[Exercise instructions] Check each statement against the C code excerpt below and answer yes or no, quoting the exact words of the code that decide it. 1. The code includes the pthread header. 2. The enumeration gives READING the value 3. 3. The structure stores its capacity as an int.

[Document text]
• • • • • • •

Thank you for helping me:)!
#include <stdio.h>
#include <stdlib.h>
#include <stdatomic.h>
#include <stdbool.h>
#include <string.h>
#include <time.h>
#include <assert.h>
#include <pthread.h>
#include <errno.h>
#include <unistd.h>
typedef int ring_buffer_loc;
enum t_ring_buffer_cell_state
{
NONE = 0,
WRITING = 1,
READING = 2,
SET = 3
};
typedef struct {
char *buffer; // data
atomic_int_fast8_t *states; // state per cell
pthread_spinlock_t *locks; // lock per cell
int capacity;
int element_size;
pthread_spinlock_t read_i_lock;
int read_i;
pthread_spinlock_t write_i_lock;
int write_i;
pthread_spinlock_t waiting_readers_lock;
int waiting_readers;
pthread_spinlock_t waiting_writers_lock;
int waiting_writers;
pthread_mutex_t value_written_lock;
pthread_mutex_t value_read_lock;
pthread_cond_t value_written;
pthread_cond_t value_read;
} ring_buffer;
ring_buffer *ring_buffer_create(int capacity, int element_size)

• • • • • • •

[Stored rows]
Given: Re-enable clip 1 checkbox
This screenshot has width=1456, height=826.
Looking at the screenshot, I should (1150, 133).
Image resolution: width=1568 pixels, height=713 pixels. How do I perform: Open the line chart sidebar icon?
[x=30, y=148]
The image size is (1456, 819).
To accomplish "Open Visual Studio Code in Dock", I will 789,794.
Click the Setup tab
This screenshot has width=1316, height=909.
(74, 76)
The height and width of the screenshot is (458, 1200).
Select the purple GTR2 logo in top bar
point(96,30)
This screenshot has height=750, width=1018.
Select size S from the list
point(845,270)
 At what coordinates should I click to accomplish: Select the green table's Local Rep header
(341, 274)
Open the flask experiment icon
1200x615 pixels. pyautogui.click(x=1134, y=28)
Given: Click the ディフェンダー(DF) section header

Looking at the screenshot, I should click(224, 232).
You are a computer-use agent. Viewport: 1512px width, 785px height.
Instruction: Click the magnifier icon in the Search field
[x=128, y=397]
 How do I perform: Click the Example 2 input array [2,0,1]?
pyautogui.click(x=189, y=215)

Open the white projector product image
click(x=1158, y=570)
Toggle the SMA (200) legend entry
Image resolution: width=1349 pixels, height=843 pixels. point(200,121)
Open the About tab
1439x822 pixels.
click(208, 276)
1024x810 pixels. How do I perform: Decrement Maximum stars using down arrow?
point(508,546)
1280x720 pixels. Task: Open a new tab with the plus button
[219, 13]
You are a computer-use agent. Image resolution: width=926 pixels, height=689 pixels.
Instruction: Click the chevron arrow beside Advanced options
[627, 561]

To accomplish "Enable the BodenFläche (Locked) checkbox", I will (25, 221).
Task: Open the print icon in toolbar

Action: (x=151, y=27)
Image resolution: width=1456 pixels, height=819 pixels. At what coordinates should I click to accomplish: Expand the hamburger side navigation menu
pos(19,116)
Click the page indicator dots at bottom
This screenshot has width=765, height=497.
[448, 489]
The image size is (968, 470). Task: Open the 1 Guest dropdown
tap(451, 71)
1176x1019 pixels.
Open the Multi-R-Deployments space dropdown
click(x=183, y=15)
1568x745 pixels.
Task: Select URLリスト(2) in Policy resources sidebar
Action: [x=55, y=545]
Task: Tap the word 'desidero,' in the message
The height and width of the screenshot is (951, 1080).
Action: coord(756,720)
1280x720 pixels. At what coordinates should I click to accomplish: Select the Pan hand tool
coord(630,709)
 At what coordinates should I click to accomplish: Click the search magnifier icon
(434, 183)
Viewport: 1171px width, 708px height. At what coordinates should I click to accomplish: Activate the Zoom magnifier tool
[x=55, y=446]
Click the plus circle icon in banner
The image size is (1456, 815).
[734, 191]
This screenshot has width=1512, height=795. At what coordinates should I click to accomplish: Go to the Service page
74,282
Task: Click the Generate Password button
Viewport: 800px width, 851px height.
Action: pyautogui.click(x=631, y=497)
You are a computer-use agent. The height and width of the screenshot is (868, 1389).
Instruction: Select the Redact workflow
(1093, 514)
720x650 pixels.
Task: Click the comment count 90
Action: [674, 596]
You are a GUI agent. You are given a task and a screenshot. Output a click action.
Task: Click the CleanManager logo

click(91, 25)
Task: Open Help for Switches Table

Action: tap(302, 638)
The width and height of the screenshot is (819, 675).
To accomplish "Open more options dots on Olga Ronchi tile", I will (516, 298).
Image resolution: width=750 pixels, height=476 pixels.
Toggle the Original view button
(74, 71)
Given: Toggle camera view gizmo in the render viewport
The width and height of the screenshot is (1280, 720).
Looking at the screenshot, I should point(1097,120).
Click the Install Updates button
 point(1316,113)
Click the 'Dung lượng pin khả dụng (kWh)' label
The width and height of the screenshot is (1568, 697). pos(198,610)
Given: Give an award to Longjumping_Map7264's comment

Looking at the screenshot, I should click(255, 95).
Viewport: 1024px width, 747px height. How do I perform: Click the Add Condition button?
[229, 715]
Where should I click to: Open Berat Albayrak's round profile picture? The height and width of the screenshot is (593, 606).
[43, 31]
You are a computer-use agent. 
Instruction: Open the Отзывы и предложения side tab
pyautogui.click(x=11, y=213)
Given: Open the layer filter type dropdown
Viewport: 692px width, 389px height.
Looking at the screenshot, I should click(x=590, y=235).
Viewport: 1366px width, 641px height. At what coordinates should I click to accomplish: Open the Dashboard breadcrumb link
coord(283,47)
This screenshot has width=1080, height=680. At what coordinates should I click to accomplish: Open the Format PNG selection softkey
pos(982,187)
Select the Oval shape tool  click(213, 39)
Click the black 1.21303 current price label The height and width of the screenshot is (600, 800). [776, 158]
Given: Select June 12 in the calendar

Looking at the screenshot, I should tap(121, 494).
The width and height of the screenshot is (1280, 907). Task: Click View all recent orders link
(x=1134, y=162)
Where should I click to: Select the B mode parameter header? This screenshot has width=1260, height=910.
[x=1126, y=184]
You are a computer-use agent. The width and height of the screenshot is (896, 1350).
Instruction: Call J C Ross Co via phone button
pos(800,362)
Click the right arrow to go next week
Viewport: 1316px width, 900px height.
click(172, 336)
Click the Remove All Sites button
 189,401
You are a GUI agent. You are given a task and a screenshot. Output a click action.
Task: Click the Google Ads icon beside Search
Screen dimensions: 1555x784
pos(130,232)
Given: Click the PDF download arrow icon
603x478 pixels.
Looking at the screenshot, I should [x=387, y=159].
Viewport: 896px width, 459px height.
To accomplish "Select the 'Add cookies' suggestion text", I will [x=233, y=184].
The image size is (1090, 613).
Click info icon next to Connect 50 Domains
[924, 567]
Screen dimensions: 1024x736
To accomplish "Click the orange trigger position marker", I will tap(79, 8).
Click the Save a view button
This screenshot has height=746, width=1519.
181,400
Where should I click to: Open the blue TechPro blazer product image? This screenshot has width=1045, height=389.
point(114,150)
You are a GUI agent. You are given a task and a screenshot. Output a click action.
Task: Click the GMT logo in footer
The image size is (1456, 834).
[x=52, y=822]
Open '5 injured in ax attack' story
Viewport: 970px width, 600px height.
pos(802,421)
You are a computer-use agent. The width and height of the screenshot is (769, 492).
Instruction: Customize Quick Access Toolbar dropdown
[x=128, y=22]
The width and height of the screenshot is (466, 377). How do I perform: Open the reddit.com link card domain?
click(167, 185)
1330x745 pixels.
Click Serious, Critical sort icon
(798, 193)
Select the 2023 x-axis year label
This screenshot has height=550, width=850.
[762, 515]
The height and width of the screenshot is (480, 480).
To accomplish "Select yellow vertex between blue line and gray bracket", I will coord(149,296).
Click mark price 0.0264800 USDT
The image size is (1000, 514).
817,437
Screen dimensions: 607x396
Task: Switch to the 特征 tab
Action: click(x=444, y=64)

• • • • • • •

[Completed task]
1. Yes: "#include <pthread.h>"
2. No: "READING = 2"
3. Yes: "int capacity;"